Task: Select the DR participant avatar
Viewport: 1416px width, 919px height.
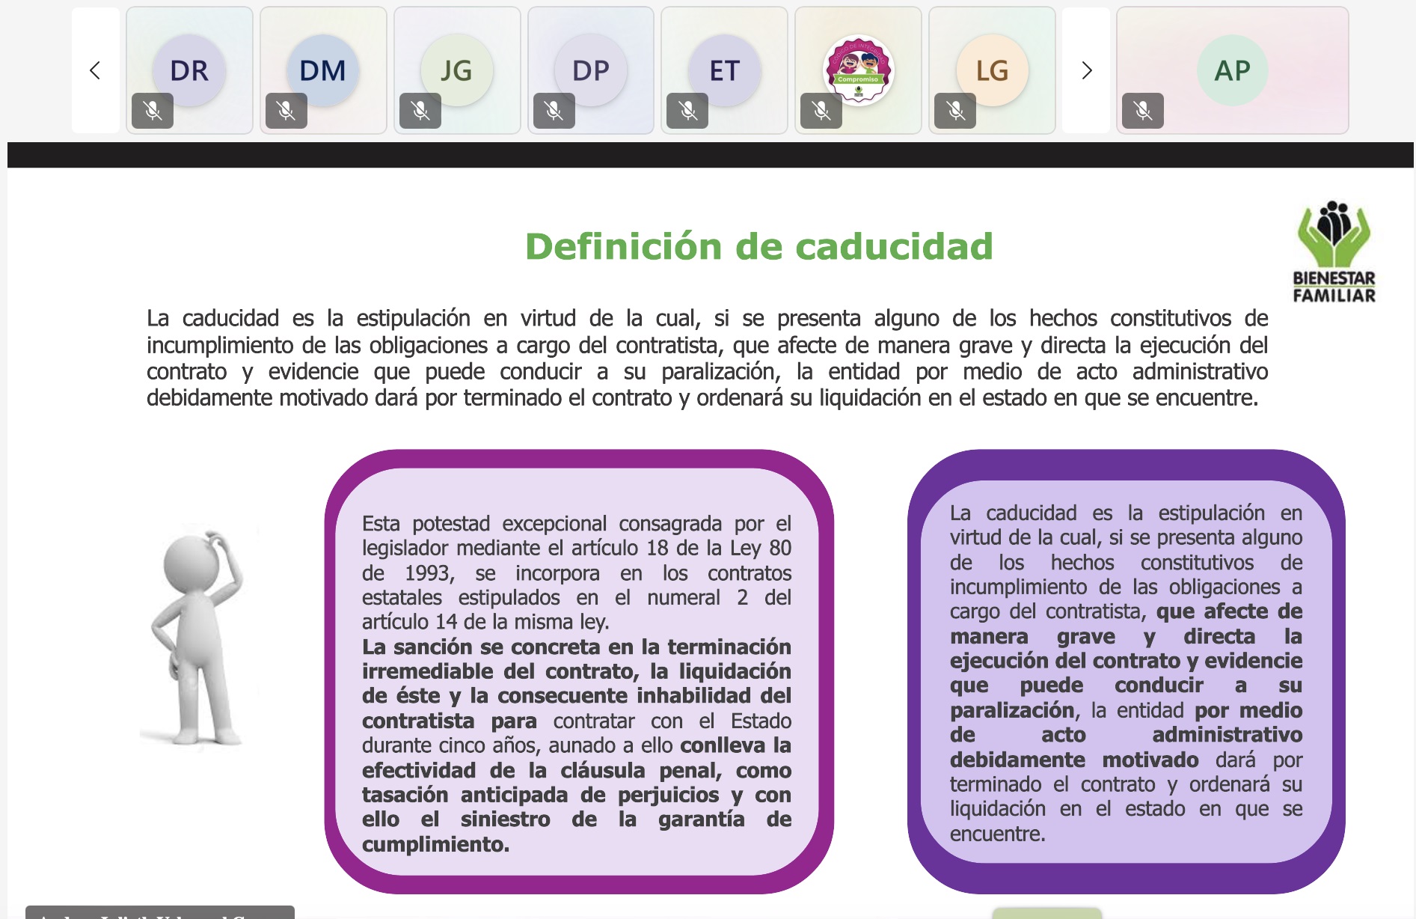Action: click(x=189, y=70)
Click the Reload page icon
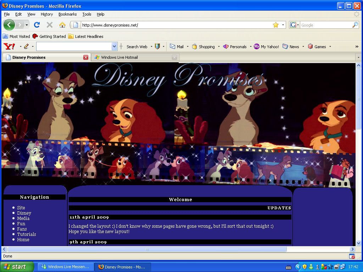Screen dimensions: 363x272 pos(37,25)
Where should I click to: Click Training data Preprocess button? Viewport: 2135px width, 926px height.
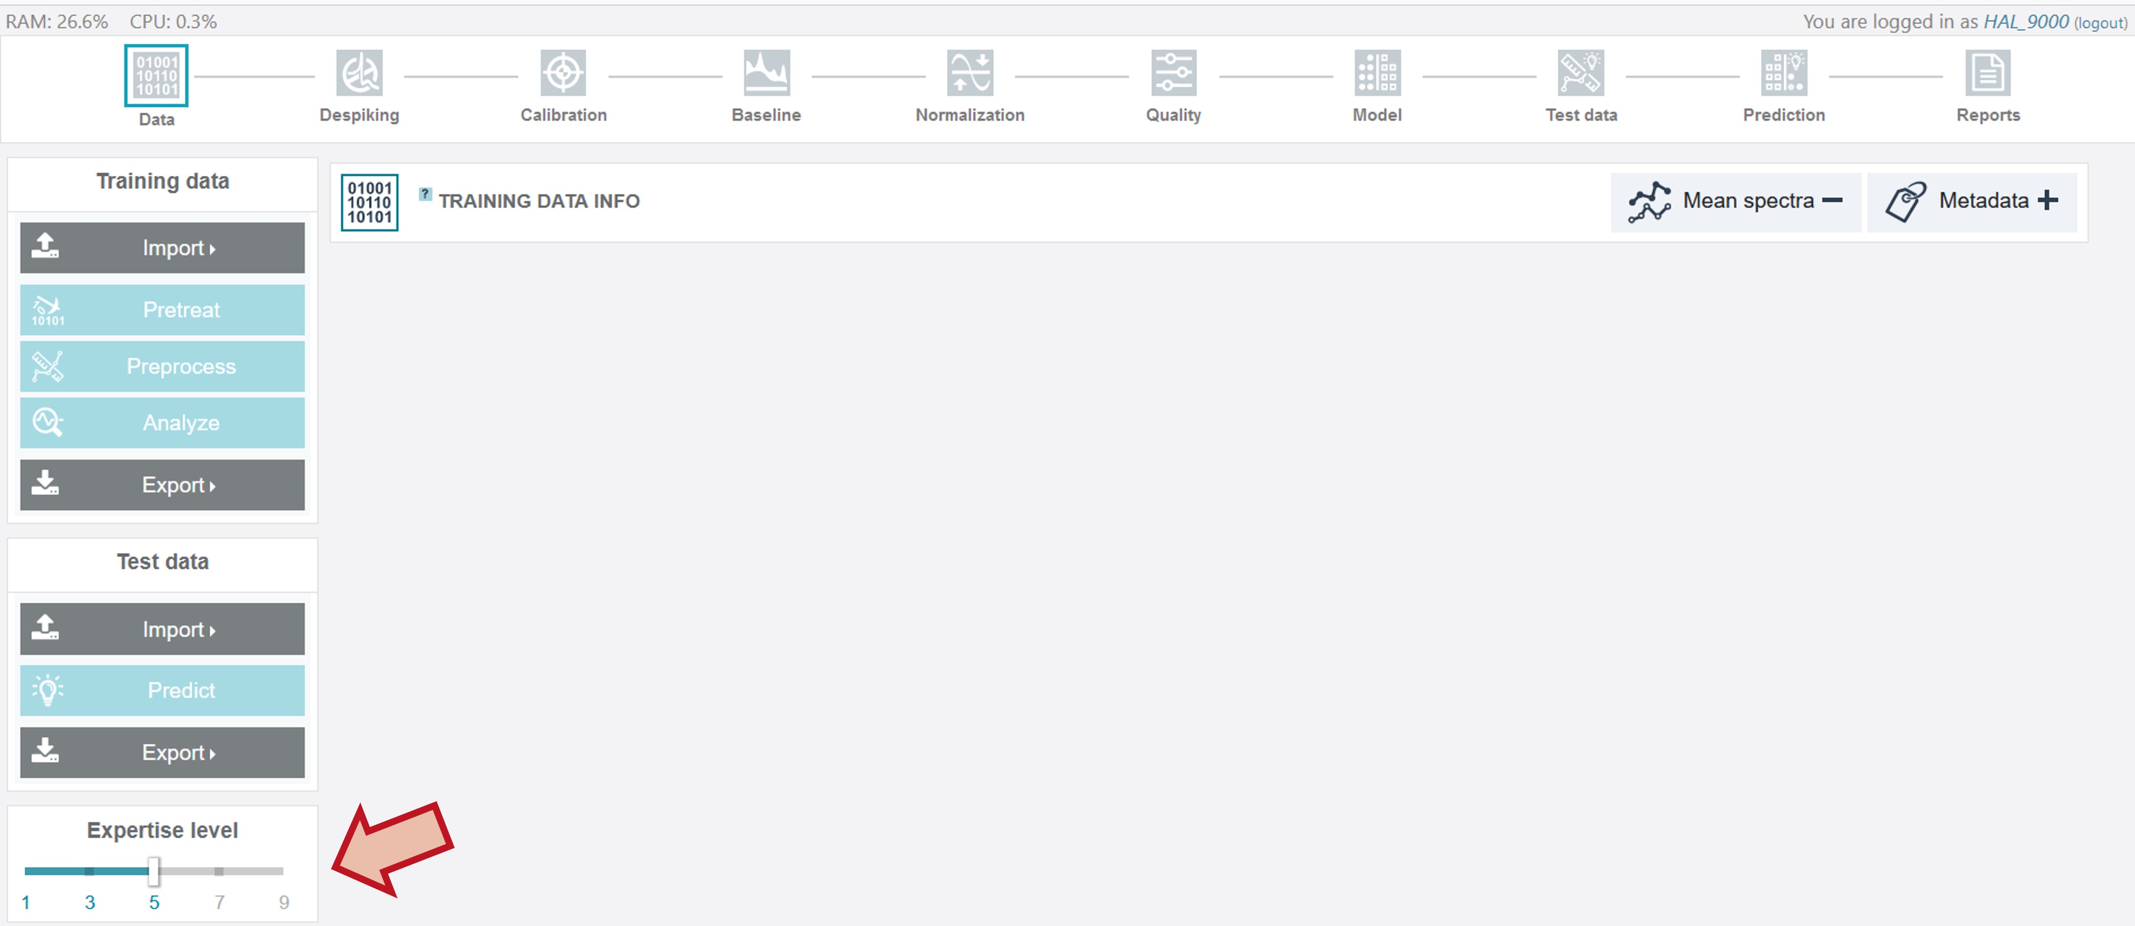[162, 366]
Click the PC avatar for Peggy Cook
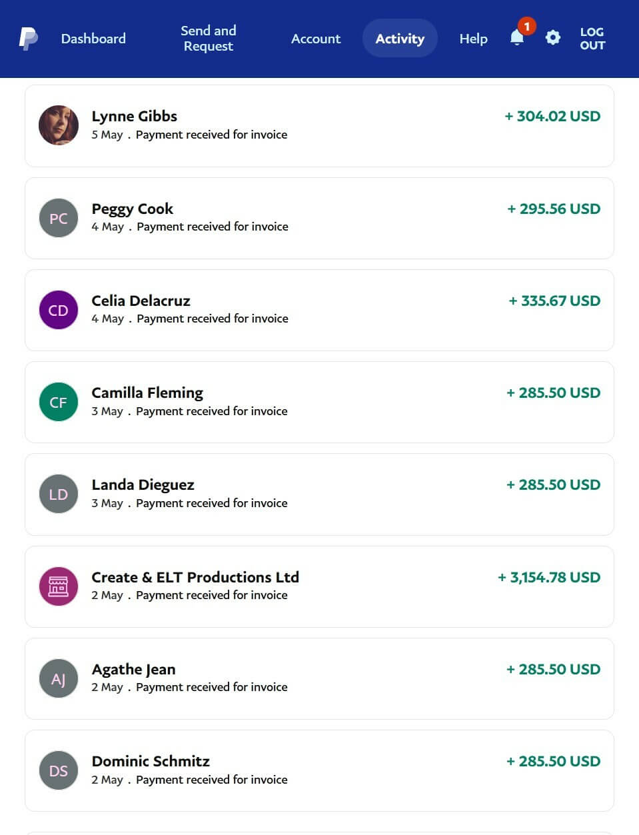 click(x=59, y=218)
——
** Your goal **
Apart from the images, reproduce the listing exactly as it appears.

** Task result **
Task: Select the DR participant avatar
Viewport: 1416px width, 919px height.
Action: click(x=189, y=70)
Click the Reload page icon
Screen dimensions: 363x272 pos(37,25)
Where should I click to: Click Training data Preprocess button? Viewport: 2135px width, 926px height.
[162, 366]
Click the PC avatar for Peggy Cook
 click(x=59, y=218)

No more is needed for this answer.